** Records to process follows **

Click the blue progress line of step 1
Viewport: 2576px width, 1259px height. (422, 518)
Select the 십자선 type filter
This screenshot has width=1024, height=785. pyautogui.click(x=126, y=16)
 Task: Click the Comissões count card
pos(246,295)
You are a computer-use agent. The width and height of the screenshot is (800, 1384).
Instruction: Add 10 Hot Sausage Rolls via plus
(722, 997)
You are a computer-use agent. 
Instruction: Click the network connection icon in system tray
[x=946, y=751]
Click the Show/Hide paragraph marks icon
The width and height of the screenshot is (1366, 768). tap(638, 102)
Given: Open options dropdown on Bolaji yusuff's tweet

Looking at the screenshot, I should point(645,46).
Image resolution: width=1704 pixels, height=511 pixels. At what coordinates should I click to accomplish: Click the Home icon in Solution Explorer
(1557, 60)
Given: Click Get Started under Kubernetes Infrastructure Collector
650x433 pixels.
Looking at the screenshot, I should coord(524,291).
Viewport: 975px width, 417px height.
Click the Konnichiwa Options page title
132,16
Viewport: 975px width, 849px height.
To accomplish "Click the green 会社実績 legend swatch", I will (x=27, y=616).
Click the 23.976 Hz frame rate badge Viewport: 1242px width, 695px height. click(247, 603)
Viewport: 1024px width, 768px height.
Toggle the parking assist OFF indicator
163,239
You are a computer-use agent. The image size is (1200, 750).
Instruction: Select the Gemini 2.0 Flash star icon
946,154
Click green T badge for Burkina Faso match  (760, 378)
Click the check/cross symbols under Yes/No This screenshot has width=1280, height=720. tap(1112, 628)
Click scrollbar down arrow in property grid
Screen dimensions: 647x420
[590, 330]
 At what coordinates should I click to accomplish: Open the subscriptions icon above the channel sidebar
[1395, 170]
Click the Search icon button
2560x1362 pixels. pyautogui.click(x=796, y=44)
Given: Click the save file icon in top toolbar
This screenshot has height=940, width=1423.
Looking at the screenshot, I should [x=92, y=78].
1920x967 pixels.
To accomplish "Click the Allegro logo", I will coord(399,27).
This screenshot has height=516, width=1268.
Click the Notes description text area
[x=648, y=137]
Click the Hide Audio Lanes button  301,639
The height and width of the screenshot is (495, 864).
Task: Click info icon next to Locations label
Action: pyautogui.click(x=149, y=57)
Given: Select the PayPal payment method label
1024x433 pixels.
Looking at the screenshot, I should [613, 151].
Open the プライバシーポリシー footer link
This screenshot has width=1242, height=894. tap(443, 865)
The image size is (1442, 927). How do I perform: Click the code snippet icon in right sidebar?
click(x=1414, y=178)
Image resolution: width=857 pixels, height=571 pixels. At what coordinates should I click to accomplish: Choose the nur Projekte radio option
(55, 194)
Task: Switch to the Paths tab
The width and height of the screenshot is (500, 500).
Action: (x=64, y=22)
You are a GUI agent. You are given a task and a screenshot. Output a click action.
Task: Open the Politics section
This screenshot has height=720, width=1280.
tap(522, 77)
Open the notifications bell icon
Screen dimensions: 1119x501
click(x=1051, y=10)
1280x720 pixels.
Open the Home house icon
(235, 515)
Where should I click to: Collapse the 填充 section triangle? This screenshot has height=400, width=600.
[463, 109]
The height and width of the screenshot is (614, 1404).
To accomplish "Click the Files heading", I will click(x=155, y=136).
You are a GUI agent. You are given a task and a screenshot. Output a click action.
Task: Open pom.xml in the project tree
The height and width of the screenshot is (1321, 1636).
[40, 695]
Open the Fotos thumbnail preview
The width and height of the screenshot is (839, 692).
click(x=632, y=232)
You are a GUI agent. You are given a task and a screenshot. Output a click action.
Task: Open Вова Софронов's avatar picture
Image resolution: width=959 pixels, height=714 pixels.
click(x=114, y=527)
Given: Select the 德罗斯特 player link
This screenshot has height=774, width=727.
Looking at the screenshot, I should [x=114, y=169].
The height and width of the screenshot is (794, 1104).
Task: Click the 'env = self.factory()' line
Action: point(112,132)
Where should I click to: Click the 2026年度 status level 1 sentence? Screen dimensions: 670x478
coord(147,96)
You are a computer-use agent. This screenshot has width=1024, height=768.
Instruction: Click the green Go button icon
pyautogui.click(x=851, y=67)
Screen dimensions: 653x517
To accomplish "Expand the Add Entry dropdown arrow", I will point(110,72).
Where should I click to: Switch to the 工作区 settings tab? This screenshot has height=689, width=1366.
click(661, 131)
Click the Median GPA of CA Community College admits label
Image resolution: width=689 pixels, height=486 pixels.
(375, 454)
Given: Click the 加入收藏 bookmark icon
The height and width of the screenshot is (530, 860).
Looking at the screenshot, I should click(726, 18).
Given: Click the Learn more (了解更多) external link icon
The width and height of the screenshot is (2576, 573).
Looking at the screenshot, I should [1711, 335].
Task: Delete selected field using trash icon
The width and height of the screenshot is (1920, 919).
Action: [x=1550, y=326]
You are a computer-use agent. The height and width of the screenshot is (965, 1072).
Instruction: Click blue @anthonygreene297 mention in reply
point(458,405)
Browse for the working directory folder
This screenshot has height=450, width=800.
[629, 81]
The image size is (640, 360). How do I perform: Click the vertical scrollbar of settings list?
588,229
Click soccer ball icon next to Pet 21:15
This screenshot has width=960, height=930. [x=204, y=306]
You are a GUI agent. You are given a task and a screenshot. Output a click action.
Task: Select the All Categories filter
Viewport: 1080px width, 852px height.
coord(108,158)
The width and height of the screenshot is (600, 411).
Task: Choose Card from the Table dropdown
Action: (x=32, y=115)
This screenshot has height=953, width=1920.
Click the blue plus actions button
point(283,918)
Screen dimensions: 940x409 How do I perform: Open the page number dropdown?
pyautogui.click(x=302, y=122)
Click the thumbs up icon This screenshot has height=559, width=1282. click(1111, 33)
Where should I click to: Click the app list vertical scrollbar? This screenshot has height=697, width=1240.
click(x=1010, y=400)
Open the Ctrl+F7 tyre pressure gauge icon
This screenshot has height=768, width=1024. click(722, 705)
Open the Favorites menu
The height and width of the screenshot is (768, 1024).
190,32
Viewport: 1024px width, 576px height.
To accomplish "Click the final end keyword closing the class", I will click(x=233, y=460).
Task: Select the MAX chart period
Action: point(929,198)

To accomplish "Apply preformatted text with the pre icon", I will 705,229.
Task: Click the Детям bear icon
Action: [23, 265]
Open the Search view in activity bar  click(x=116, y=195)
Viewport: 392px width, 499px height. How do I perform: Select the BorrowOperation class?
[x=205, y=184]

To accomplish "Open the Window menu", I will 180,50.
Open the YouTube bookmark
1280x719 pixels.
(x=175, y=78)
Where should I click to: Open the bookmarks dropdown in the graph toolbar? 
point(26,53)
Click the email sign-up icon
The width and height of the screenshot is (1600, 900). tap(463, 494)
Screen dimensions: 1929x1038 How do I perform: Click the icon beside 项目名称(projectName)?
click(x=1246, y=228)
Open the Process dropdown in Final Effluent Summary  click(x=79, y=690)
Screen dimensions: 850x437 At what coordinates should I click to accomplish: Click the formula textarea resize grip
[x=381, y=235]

** End of Records to process **

### Aim of the exercise
Report each line of the data in which "badge" occurs.

### Task answer
Click the 23.976 Hz frame rate badge Viewport: 1242px width, 695px height. click(247, 603)
Click green T badge for Burkina Faso match  (760, 378)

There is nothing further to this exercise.